Il retourna chez lady Mowbray : il la trouva souffrante et prête à se mettre au lit. Il l’engagea à se distraire et à venir avec lui au bal chez le banquier A… Metella n’en avait pas la moindre envie ; mais, voyant que le comte le désirait vivement, elle céda pour lui faire plaisir, et ordonna à ses femmes de préparer sa toilette.

« Vraiment, Luigi, lui dit-elle en s’habillant, je ne vous comprends plus. Vous avez mille caprices : avant-hier je désirais aller au bal de la princesse Wilhelmine, et vous m’en avez empêchée ; aujourd’hui…

— Ah ! c’était bien différent : j’avais un rhume effroyable ce jour-là… Je tousse encore un peu…

— On m’a dit cependant…

— Qu’est-ce qu’on vous a dit ? et qui est-ce qui vous l’a dit ?

— Oh ! c’est le jeune Suisse avec lequel vous avez voyagé, et que j’ai vu au spectacle hier soir ; il m’a dit qu’il vous avait rencontré la veille au bal chez la princesse Wilhelmine.

— Ah ! madame, dit le comte, je comprends très-bien les raisons de M. Olivier de Genève pour me calomnier auprès de vous !

— Vous calomnier, dit Metella en levant les épaules. Est-ce qu’il sait que vous m’avez fait un mensonge ?
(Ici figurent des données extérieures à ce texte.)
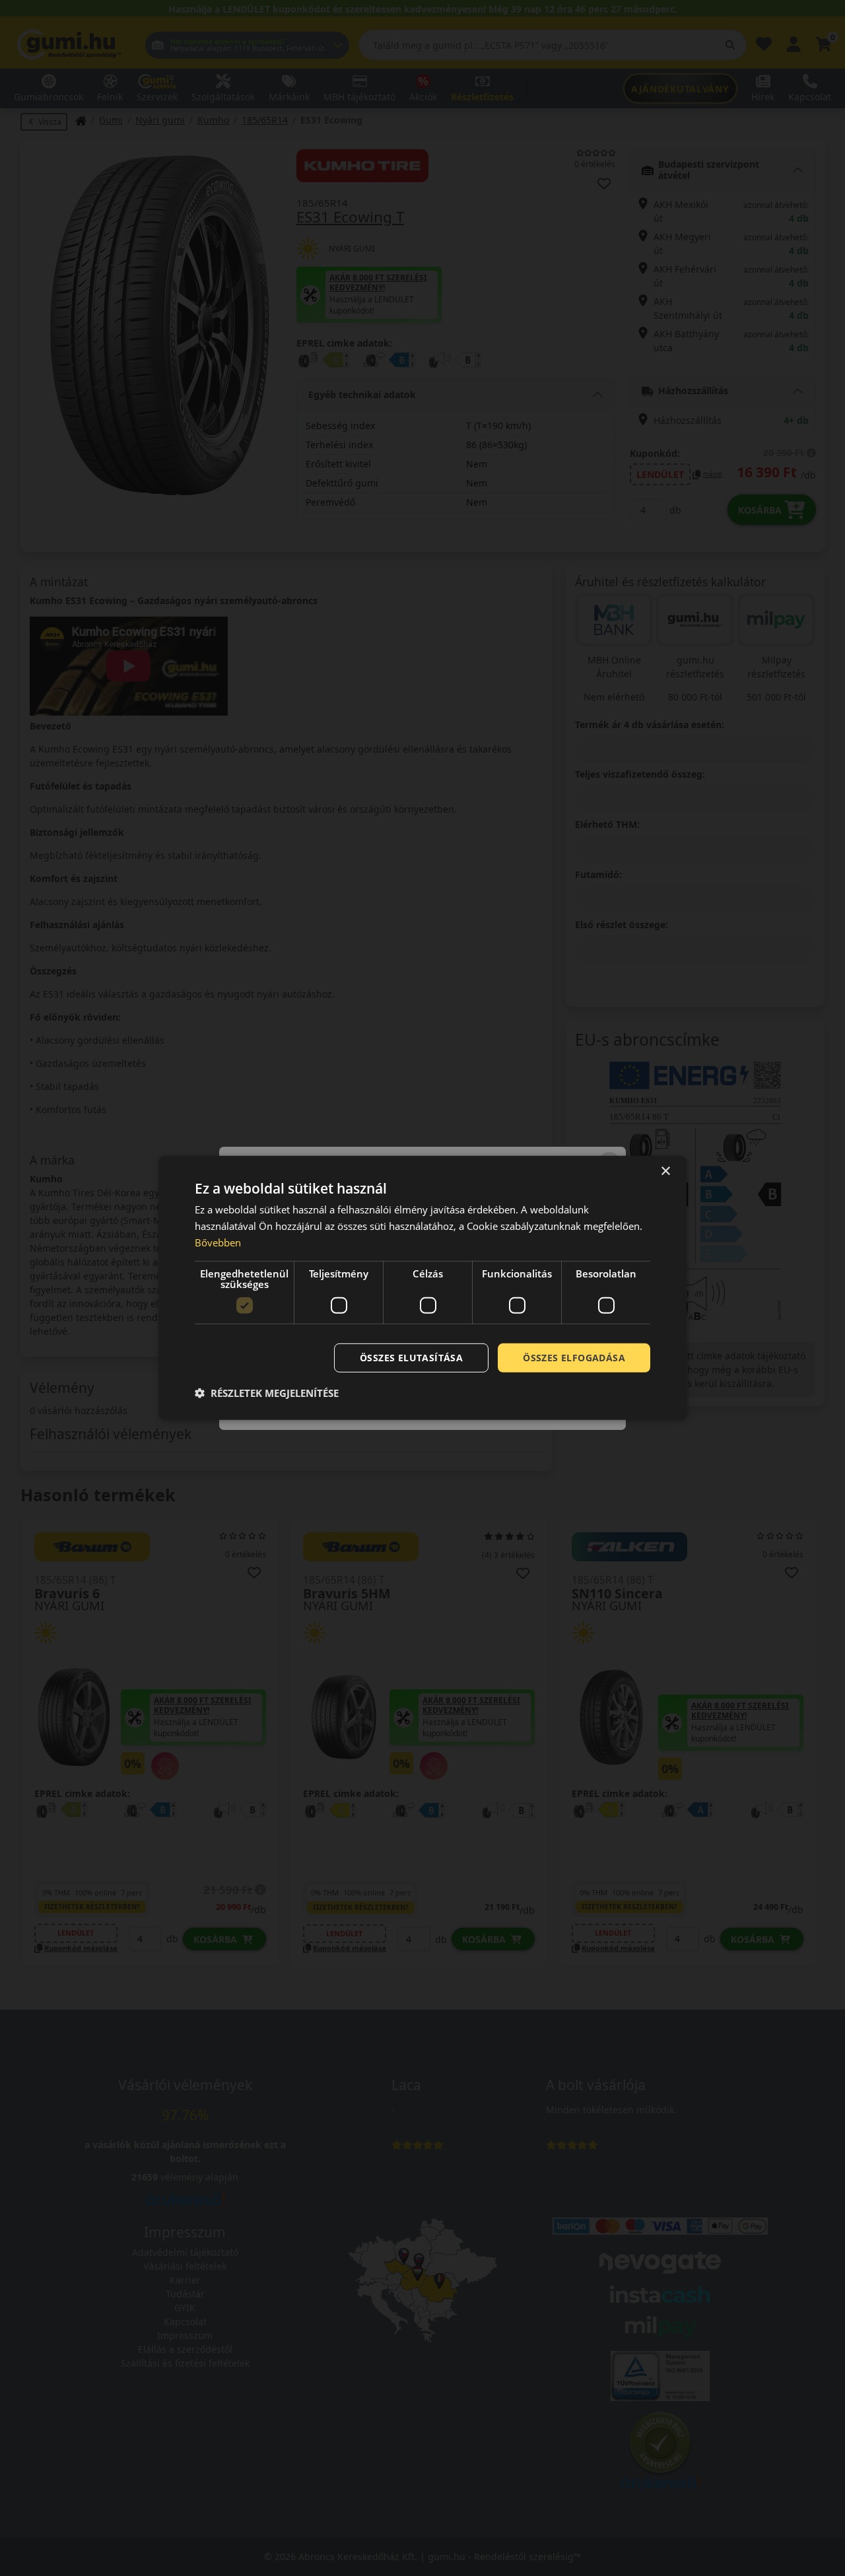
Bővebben (218, 1242)
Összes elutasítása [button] (411, 1357)
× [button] (665, 1171)
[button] (267, 1393)
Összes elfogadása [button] (574, 1357)
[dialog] (422, 1288)
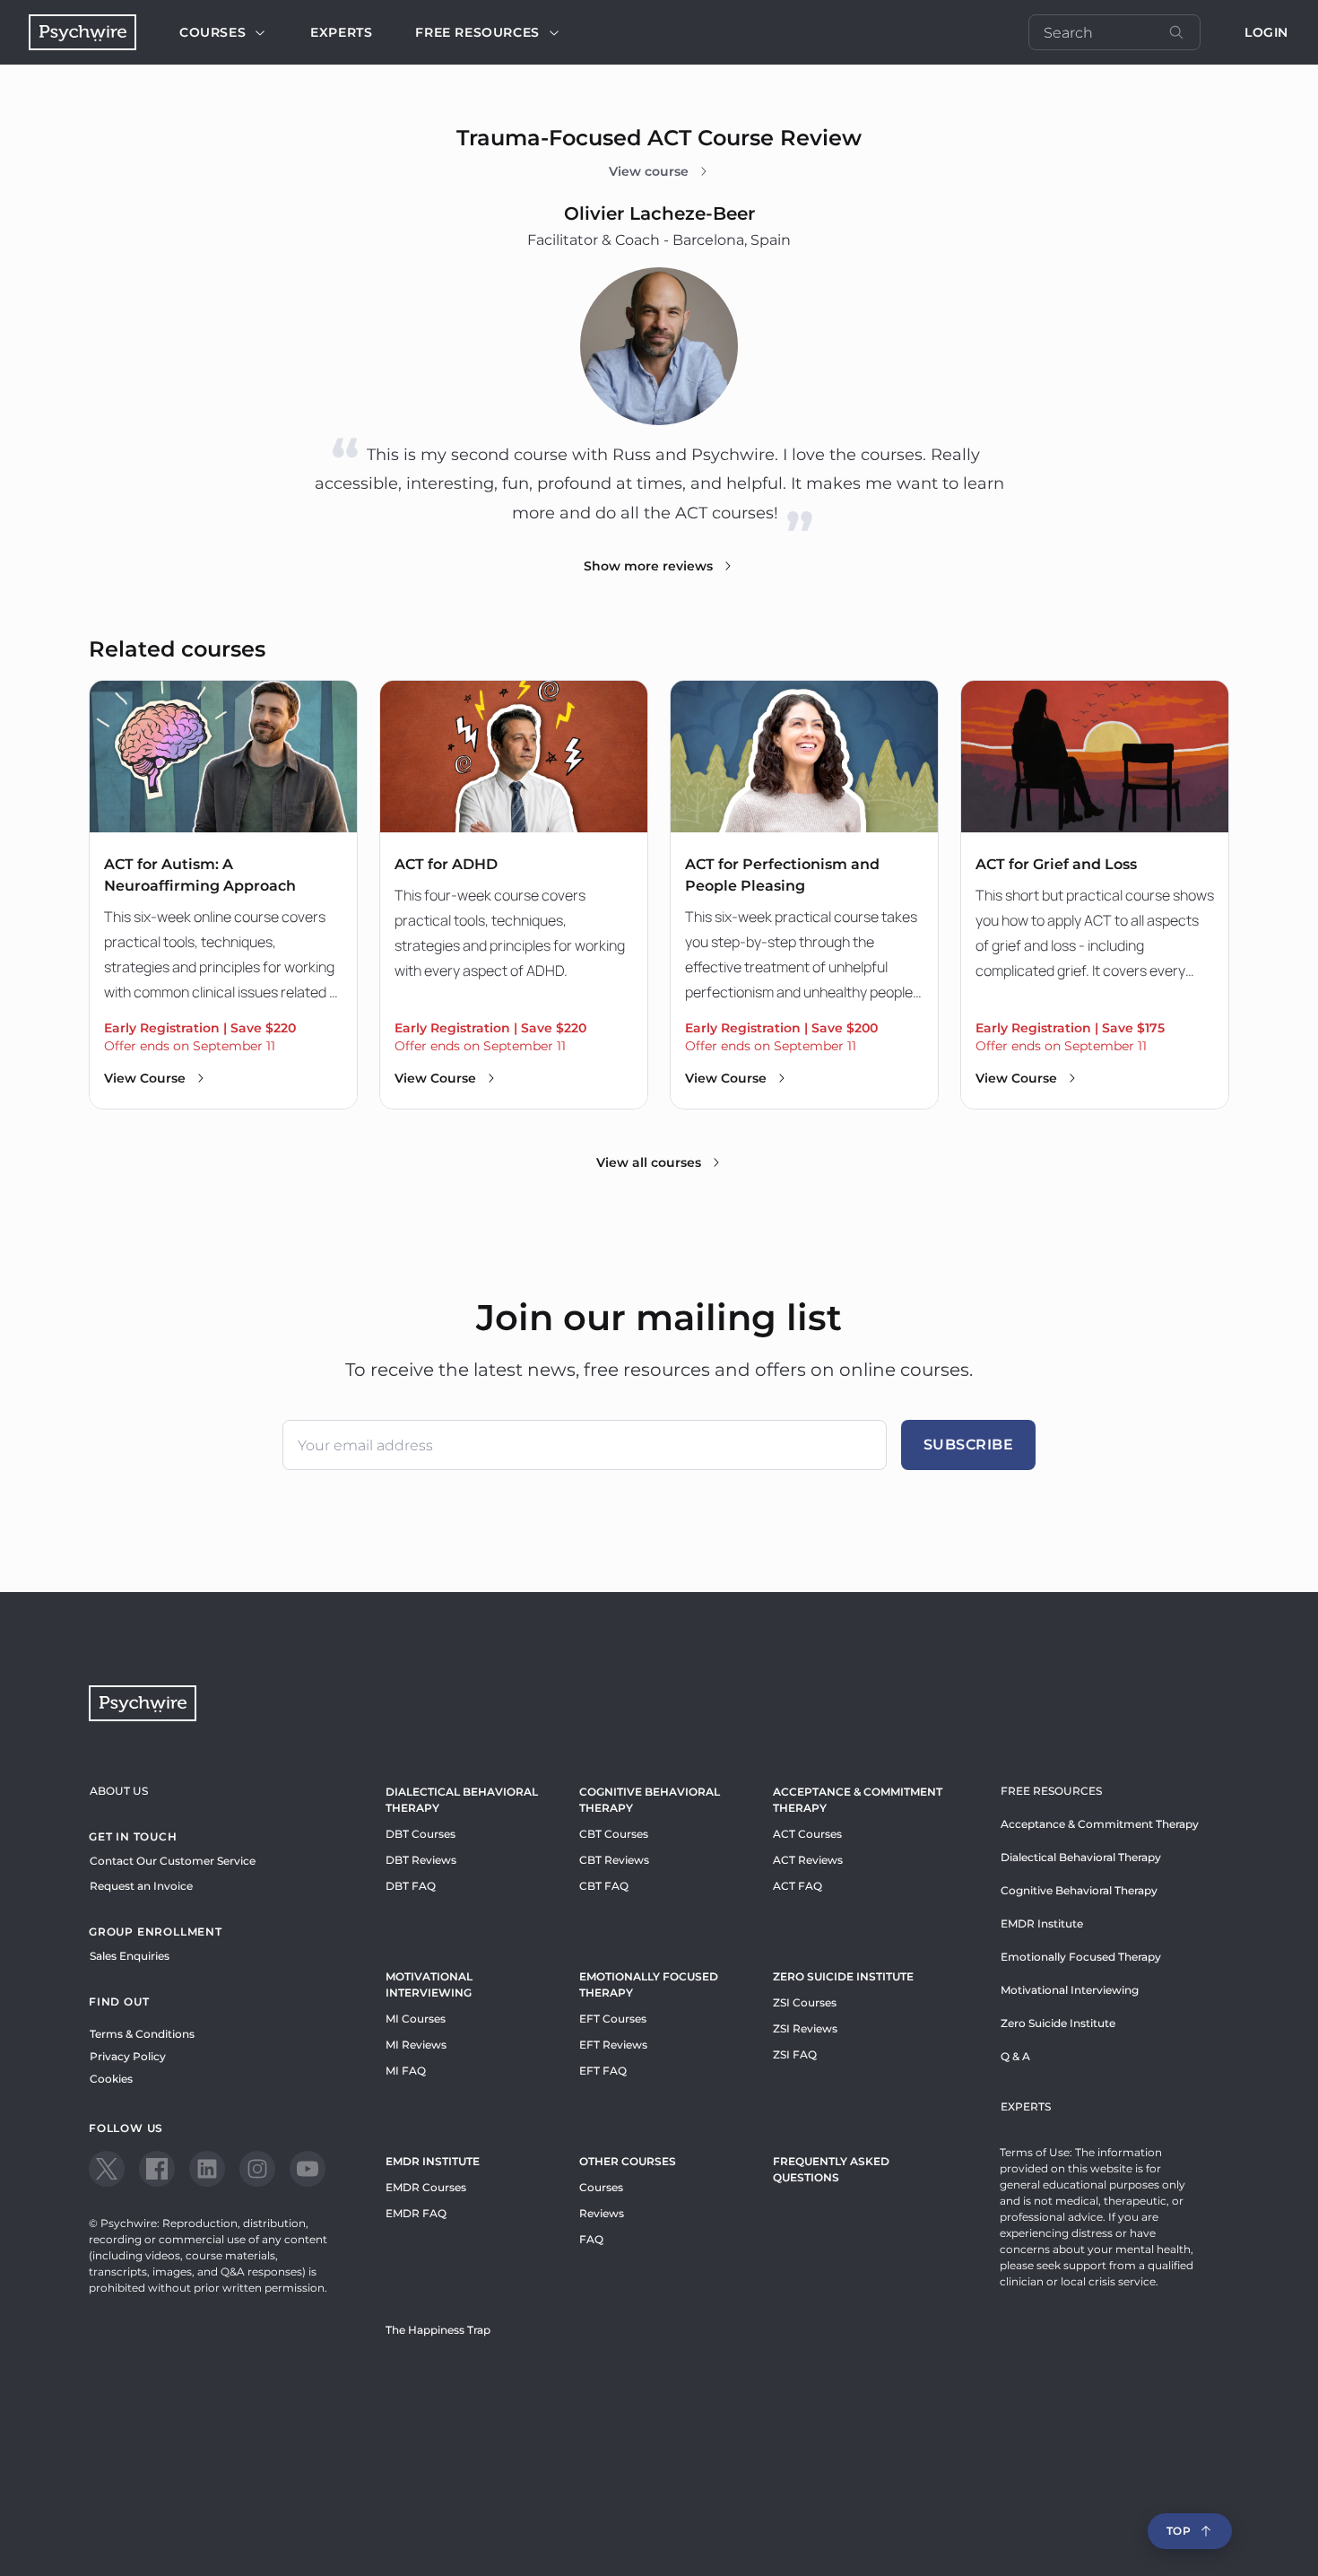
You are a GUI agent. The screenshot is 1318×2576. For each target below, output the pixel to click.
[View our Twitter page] (107, 2169)
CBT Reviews (614, 1860)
— Est-ce que vous allez mettre cette robe-là, milady ? interrompit le comte. Oh ! mais vous négligez votre toilette déplorablement !

— Cette robe arrive de France, mon ami ; elle est de Victorine, et vous ne l’avez pas encore vue.

— Mais une robe de velours violet ! c’est d’une sévérité effrayante.

— Attendez donc : il y a des nœuds et des torsades d’argent qui lui donnent beaucoup d’éclat.

— Ah ! c’est vrai ! voilà une toilette très-riche et très-noble. On a beau dire, Metella, c’est encore vous qui avez la mise la plus élégante, et il n’y a pas une femme de vingt ans qui puisse se vanter d’avoir une taille aussi belle…

— Hélas ! dit Metella, je ne sens plus la souplesse que j’avais autrefois ; ma démarche n’est plus aussi légère ; il me semble que je m’affaisse et que je suis moins grande d’une ligne chaque jour.

— Vous êtes trop sincère et trop bonne, ma chère lady, dit le comte en baissant la voix. Il ne faut pas dire cela, surtout devant vos soubrettes ; ce sont des babillardes qui iront le répéter dans toute la ville.

— J’ai un délateur qui parlera plus haut qu’elles, répondit Metella : c’est votre indifférence.

— Ah ! toujours des reproches ! Mon Dieu ! qu’une femme qui se croit offensée est cruelle dans sa plainte et persévérante dans sa vengeance !

— Vengeance ! moi, vengeance ! dit Metella.

— Non, je me sers d’un mot inconvenant, ma chère lady ; vous êtes douce et généreuse, en ai-je jamais douté ! Allons, ne nous querellons pas, au nom du ciel ! Ne prenez pas votre air abattu et fatigué. Votre coiffure est bien plate, ne trouvez-vous pas ?

— Vous aimez ces bandeaux lisses avec un diamant sur le front…

— Je trouve qu’à présent les tresses descendant le long des joues, à la manière des reines du moyen âge, vous vont encore mieux.

— Il est vrai que mes joues ne sont plus très-rondes, et qu’on les voit moins avec des tresses. Francesca, faites-moi des tresses.

— Metella, dit le comte lorsqu’elle fut coiffée, pourquoi ne mettez-vous pas de rouge ?

— Hélas ! il est donc temps que j’en mette, répondit-elle tristement. Je me flattais de n’en jamais avoir besoin.

— C’est une folie, ma chère ; est-ce que tout le monde n’en met pas ? Les plus jeunes femmes en ont.

— Vous haïssez le fard, et vous me disiez souvent que vous préfériez ma pâleur à une fraîcheur factice.